EXERCISE PROMPT
Lines below starting with the line with "Task: Open room 412 (комната 412) link" and going on through the line with "This screenshot has height=470, width=1082." must be output exactly; the rest of the records must be left out.

DATA RECORDS
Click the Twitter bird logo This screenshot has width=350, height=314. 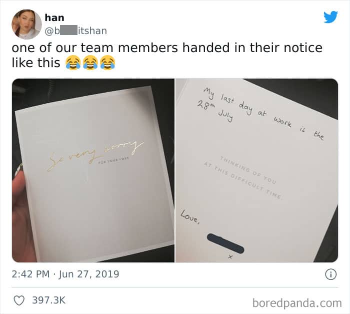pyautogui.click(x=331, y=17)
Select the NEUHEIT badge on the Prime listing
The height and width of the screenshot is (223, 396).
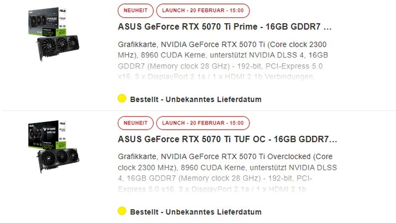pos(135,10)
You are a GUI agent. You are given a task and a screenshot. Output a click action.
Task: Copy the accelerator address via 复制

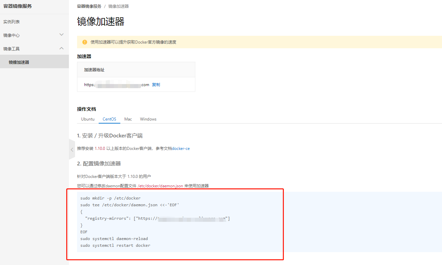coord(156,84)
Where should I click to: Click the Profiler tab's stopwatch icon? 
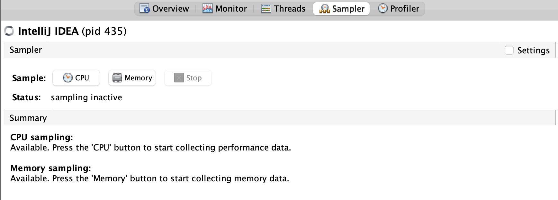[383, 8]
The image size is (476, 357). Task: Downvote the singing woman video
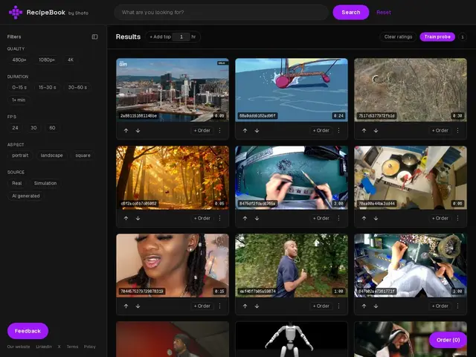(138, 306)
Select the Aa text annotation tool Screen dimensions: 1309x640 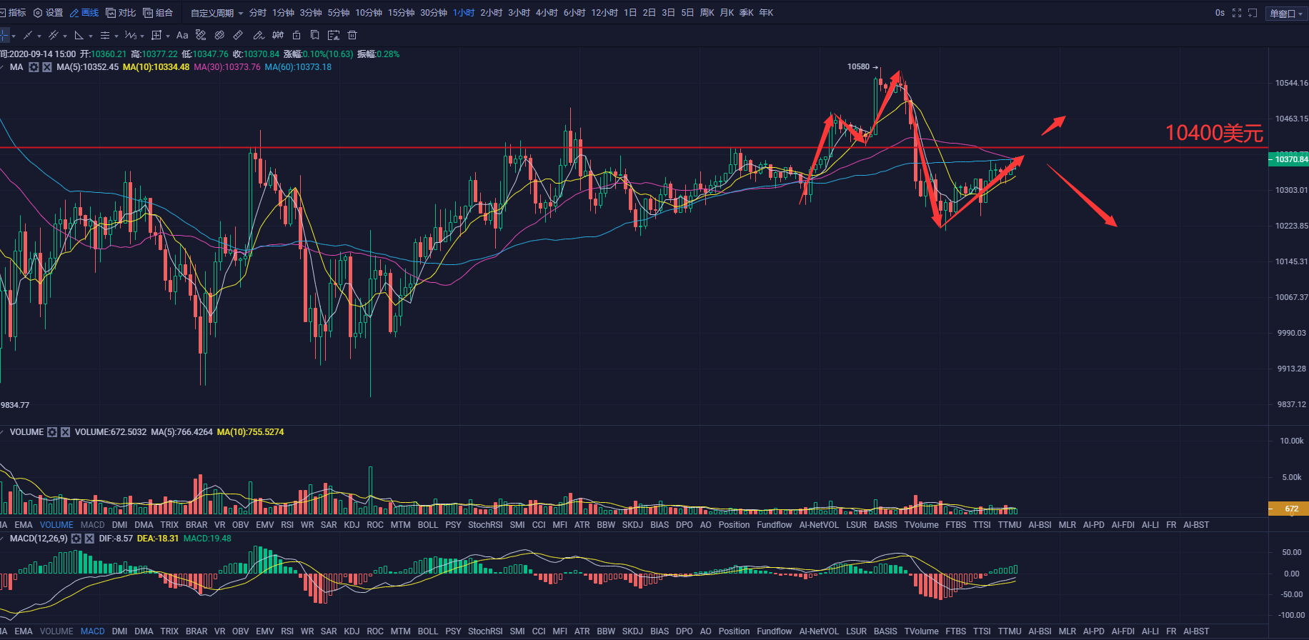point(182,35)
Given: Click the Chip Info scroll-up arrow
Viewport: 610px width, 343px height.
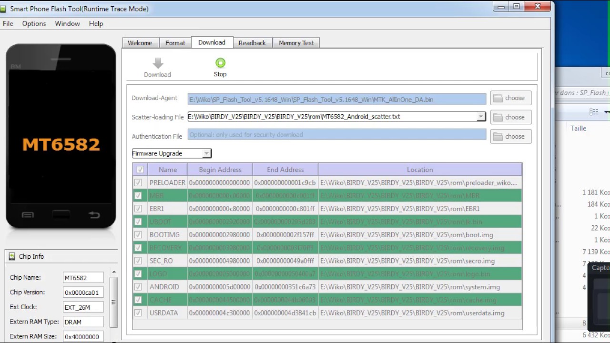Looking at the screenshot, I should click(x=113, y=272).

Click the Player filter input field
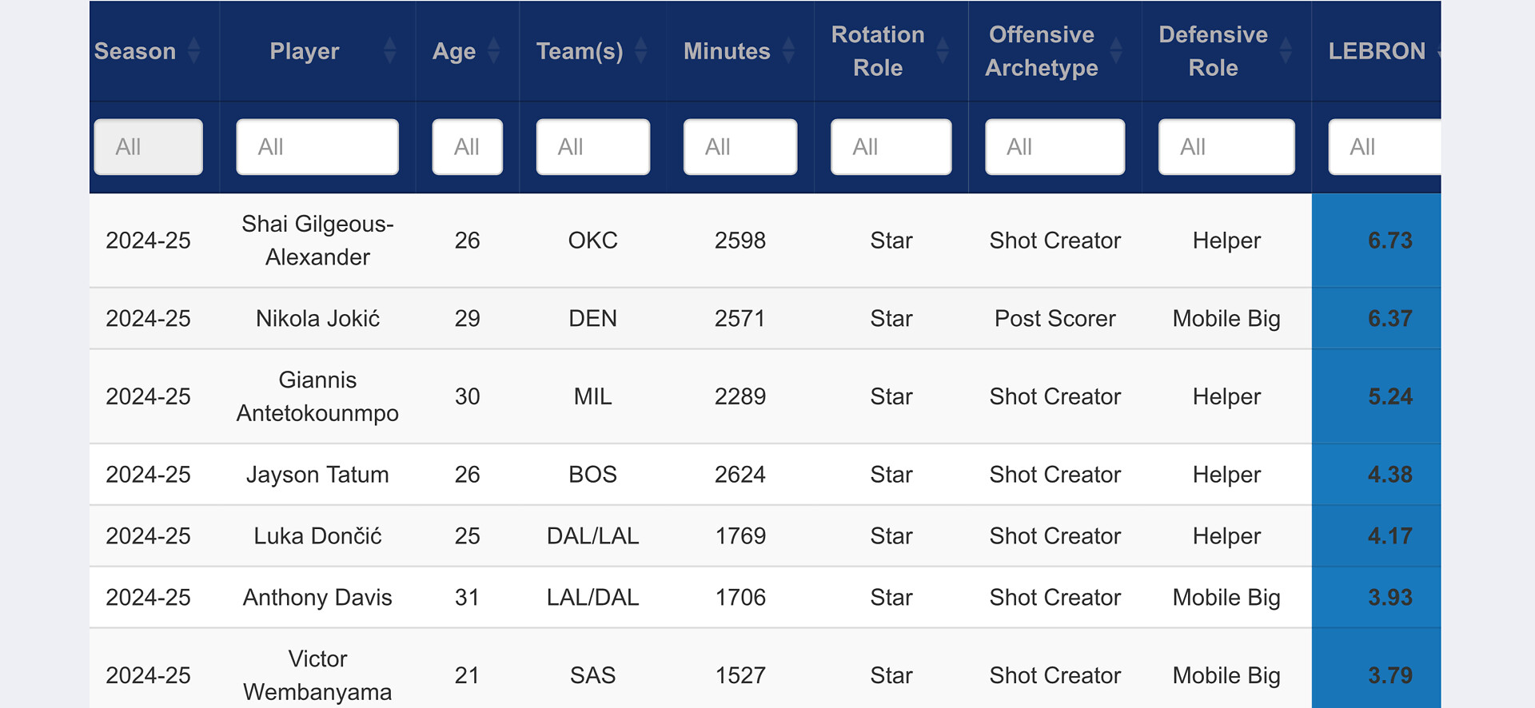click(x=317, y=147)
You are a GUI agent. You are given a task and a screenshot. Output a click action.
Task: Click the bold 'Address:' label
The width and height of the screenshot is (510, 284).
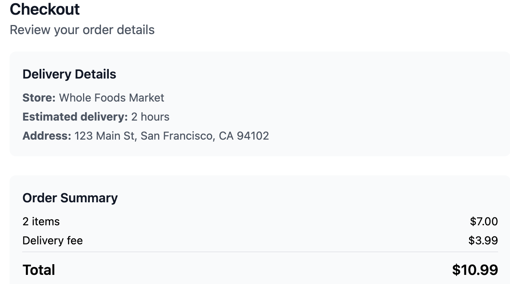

---

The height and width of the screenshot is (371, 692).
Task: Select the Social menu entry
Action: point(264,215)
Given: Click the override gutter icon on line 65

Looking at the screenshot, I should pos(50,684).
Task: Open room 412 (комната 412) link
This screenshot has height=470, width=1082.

==

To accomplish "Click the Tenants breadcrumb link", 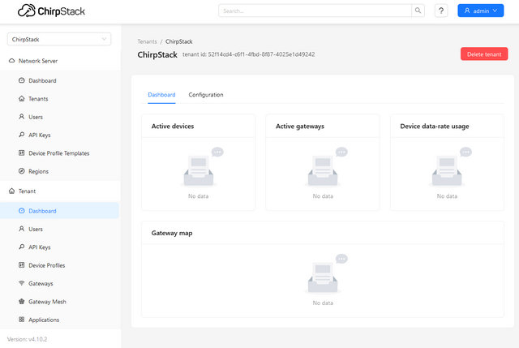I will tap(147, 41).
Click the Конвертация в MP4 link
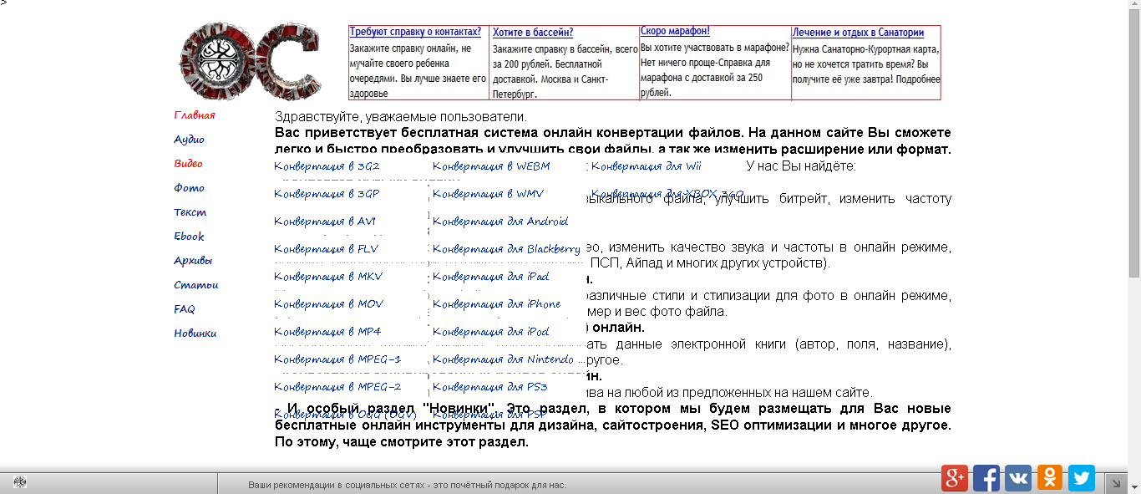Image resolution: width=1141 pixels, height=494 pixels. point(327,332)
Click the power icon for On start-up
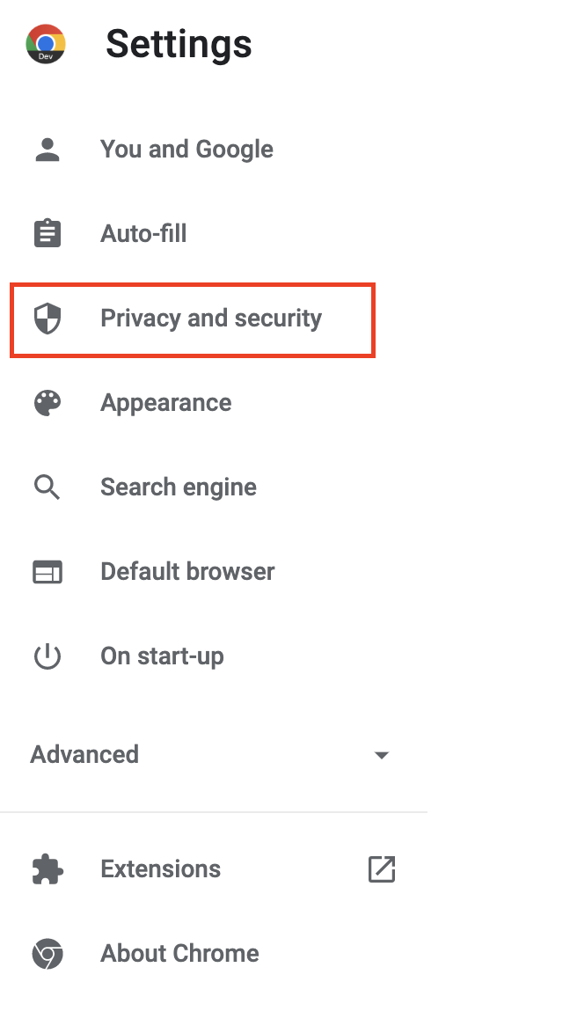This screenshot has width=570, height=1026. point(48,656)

RESPONSE TO THE TASK
Task: Open room 412 (комната 412) link
This screenshot has height=470, width=1082.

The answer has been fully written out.